Bale wire is a major expense in the operational cost of a baler. It may all look the same, but there are differences that can affect productivity more than most realize.

Two factors used to determine quality of bale wire are tensile strength and elongation. Good bale wire (black annealed) will have a tensile strength of 69,000 to 75,000 PSI. Elongation is the ability of the wire to stretch before it breaks. A bale wire with good wire elongation would be that of 25 per cent or more. Less expensive bale wire on average has an elongation factor of 15 per cent. It’s important to note that baler manufacturers produce balers more powerful than earlier models, so these factors are especially critical now.

Bales expand when ejected from the bale chamber and the amount of expansion depends on the products baled. Whenever a metal is worked it will harden and lose some of its elongation and strength. If the original baling wire has low elongation, that of 15 per cent or less, the wire beside the knot on your bale will have insufficient elongation to withstand bale expansion and will break. Proper tensile strength and good wire elongation result in the ability to produce and contain denser bales. Producing denser bales results in lower wire costs (due to less wire use). Denser bales also lower handling costs, storage costs, freight costs, reduce maintenance on baler auto-tier and reduce wear and fuel usage on the forklift.

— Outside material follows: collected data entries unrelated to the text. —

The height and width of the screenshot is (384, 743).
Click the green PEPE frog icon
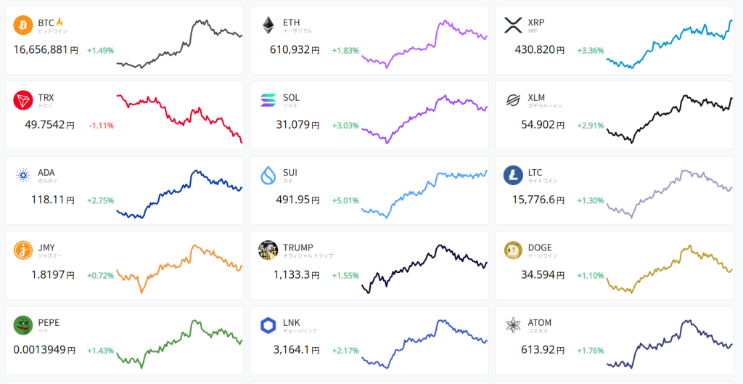click(23, 325)
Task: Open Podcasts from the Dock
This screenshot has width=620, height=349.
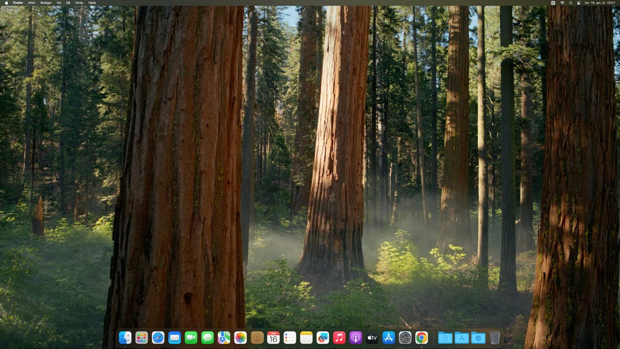Action: click(356, 337)
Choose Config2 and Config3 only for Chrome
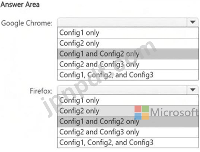 128,64
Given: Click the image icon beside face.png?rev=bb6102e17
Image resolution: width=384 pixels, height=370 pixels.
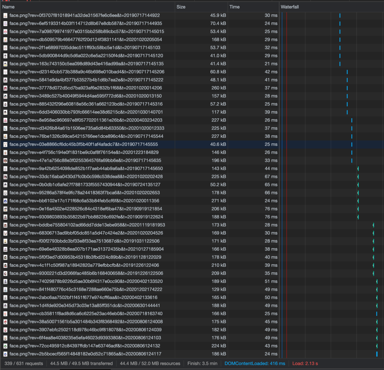Looking at the screenshot, I should pos(5,201).
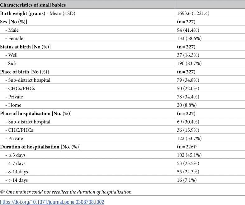
Task: Select the '>14 days' 16 (7.1%) value
Action: [x=187, y=180]
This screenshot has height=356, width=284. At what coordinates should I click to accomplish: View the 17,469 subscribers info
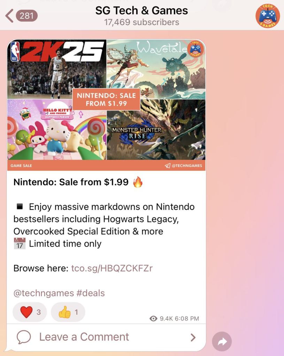point(141,22)
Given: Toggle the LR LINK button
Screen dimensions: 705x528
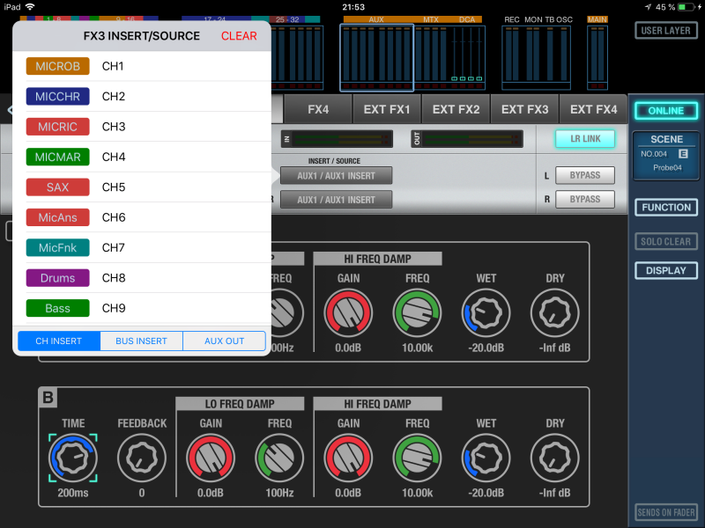Looking at the screenshot, I should (x=585, y=139).
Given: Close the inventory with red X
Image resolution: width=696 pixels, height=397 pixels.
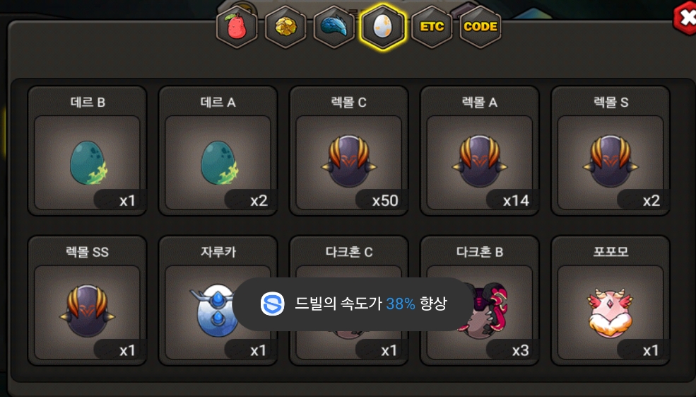Looking at the screenshot, I should point(685,18).
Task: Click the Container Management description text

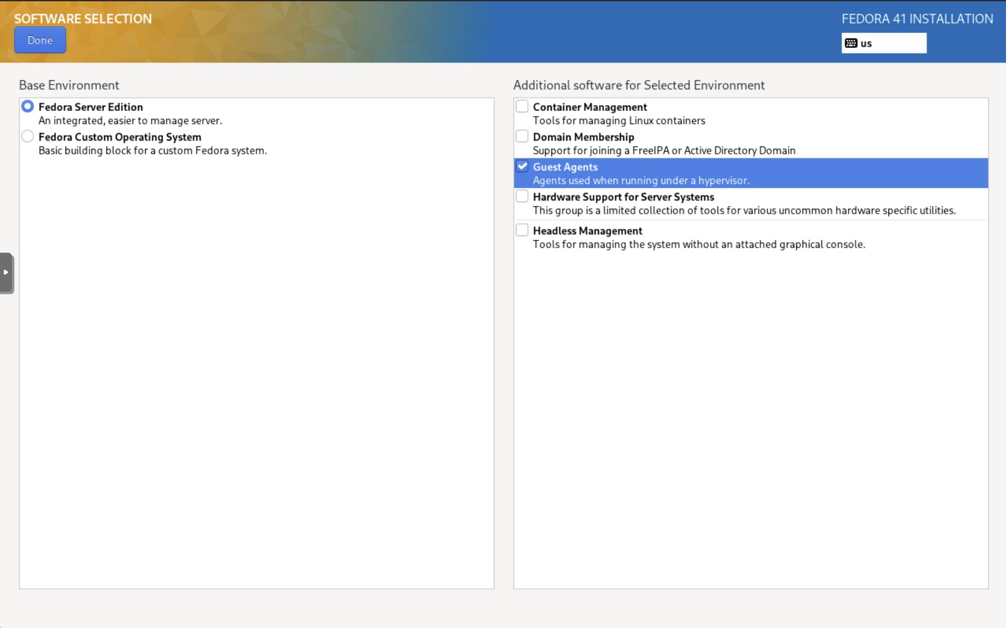Action: (x=619, y=120)
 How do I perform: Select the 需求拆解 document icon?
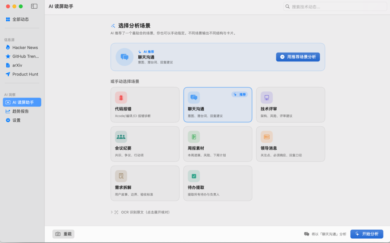[x=121, y=176]
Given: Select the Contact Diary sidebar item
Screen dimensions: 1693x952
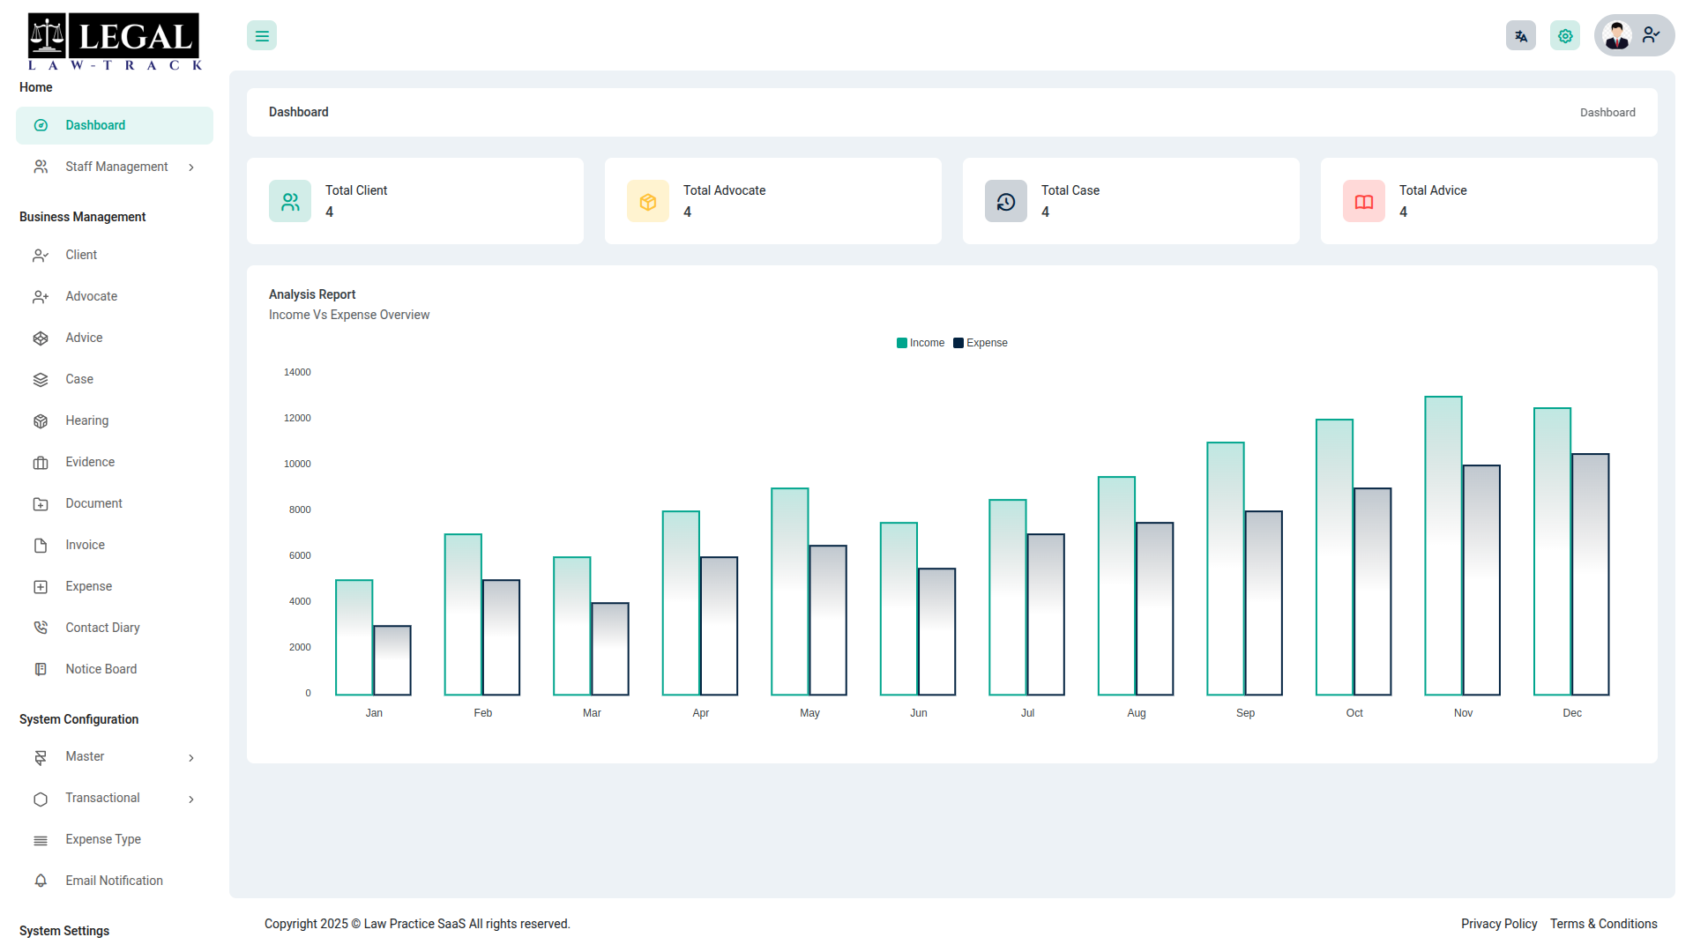Looking at the screenshot, I should [x=115, y=628].
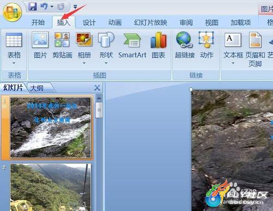Select slide 2 cable car thumbnail
Viewport: 273px width, 211px height.
click(x=51, y=187)
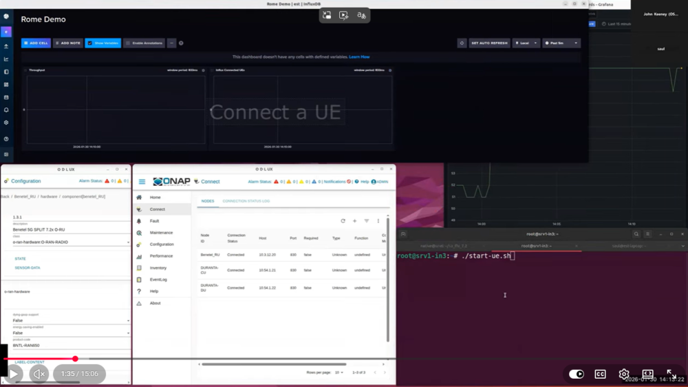Click the video play button
The height and width of the screenshot is (387, 688).
(x=13, y=374)
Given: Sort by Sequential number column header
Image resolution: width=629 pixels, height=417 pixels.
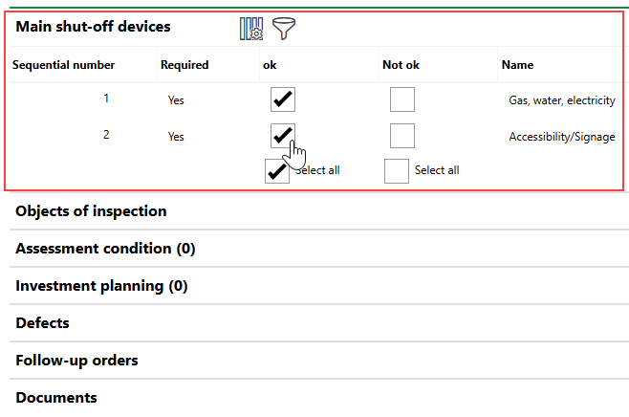Looking at the screenshot, I should tap(63, 65).
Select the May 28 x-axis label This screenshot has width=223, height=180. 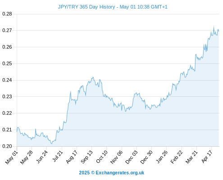click(x=27, y=158)
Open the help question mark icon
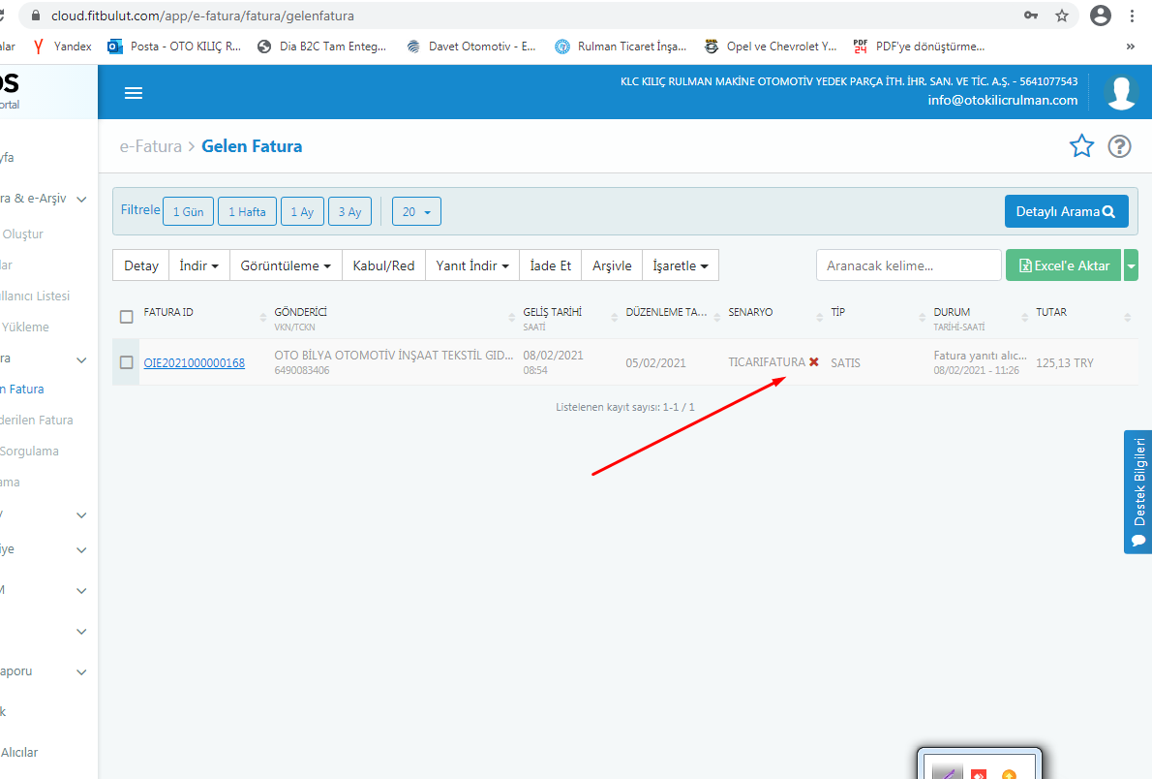 (1119, 146)
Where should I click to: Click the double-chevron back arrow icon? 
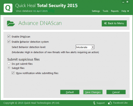point(105,23)
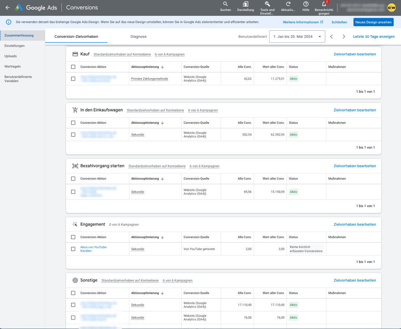Select the Abos von YouTube-Kanälen row checkbox

(73, 249)
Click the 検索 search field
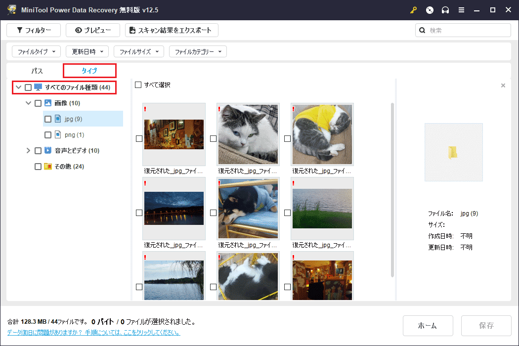This screenshot has width=519, height=346. (x=467, y=30)
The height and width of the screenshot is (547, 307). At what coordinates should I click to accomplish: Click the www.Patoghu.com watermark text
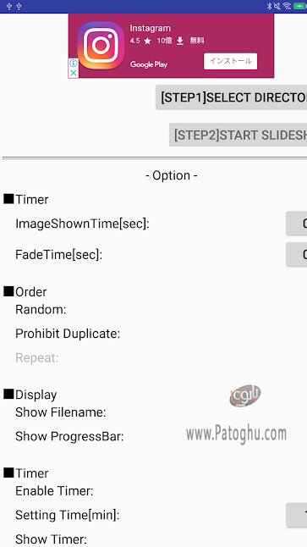(236, 434)
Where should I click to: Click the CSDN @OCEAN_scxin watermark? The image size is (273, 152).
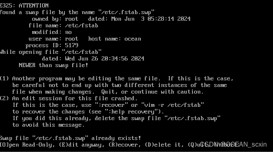click(233, 144)
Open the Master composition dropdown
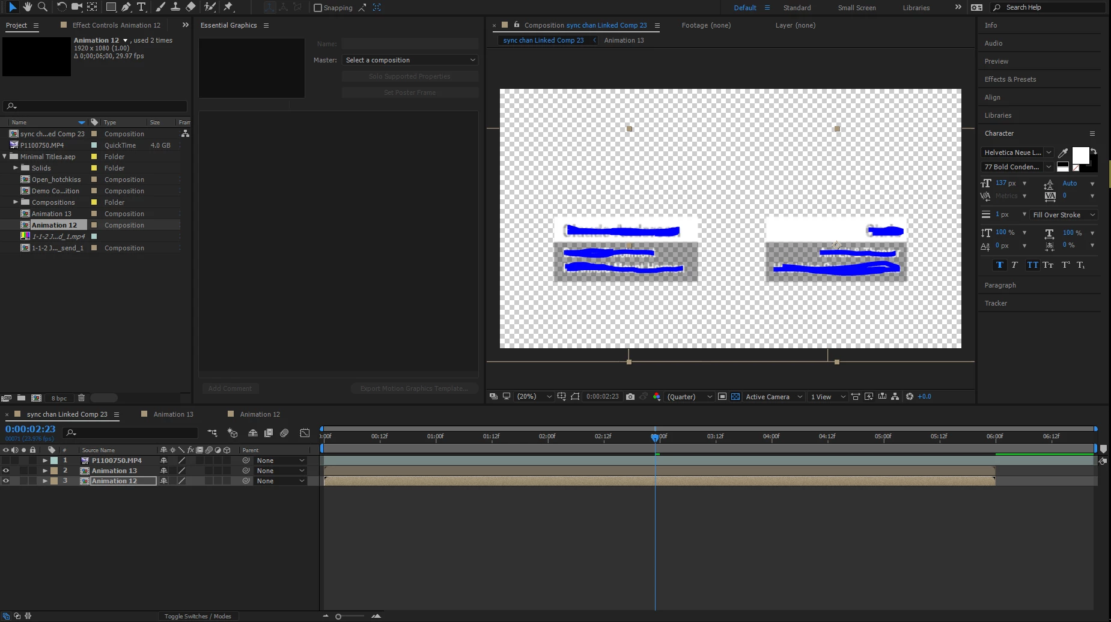Viewport: 1111px width, 622px height. coord(410,60)
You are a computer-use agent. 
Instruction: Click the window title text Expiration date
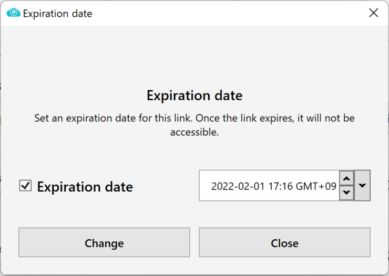[57, 14]
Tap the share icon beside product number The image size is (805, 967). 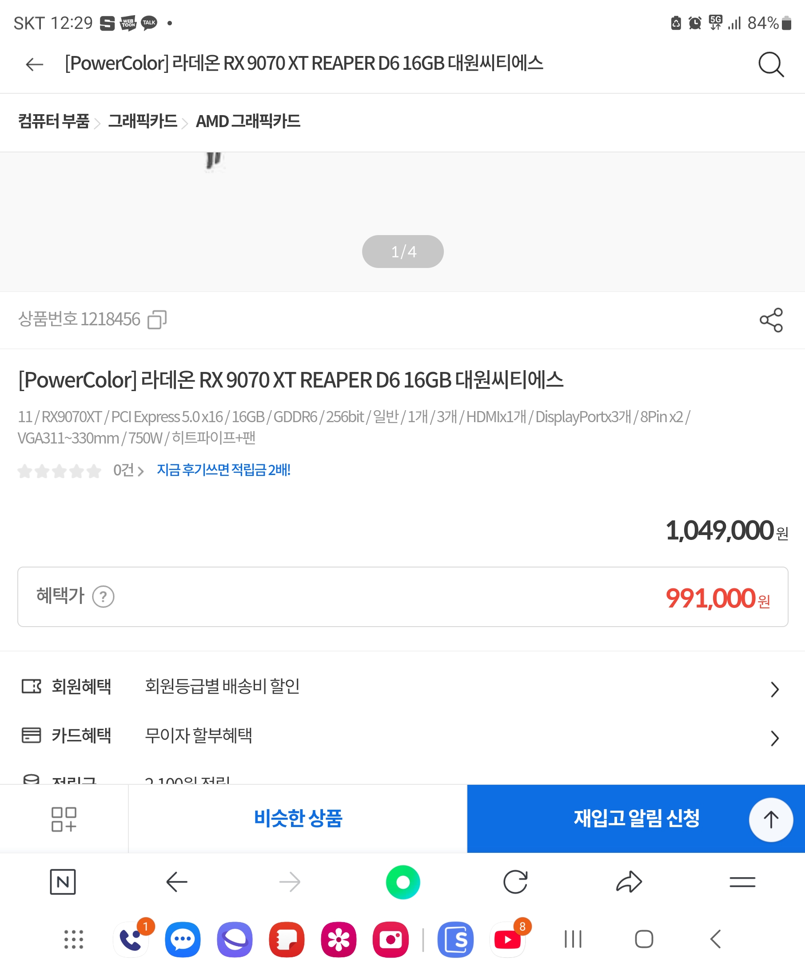771,320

To properly evaluate the cost of wire it is important to examine the “cost per baled tonne.” Productivity is measured in tonnage so it should also be the unit of measure when costing wire. Using black annealed bale wire as an example, the purchase price for quality bale wire (one with a higher elongation factor and tensile strength) is 44 cents per lb. verses a lower quality wire at 42 cents per lb. The better wire can hold 2,600 lbs. of recyclables (based on a 42-inch x 65-inch bale) so the cost would be $2.00 verses $2.37 per baled tonne of the cheaper wire.

Lower quality wire will typically only hold a bale weighing 2,100 lbs. so there will be a requirement of 15 per cent more wire. In contrast, high-quality wire that costs about two cents more per pound provides a cost savings of about 39 cents per baled tonne. With a production rate of about 3,000 tonnes per month, savings could add up to $13,000 per year or $195,000 during the life span of the baler.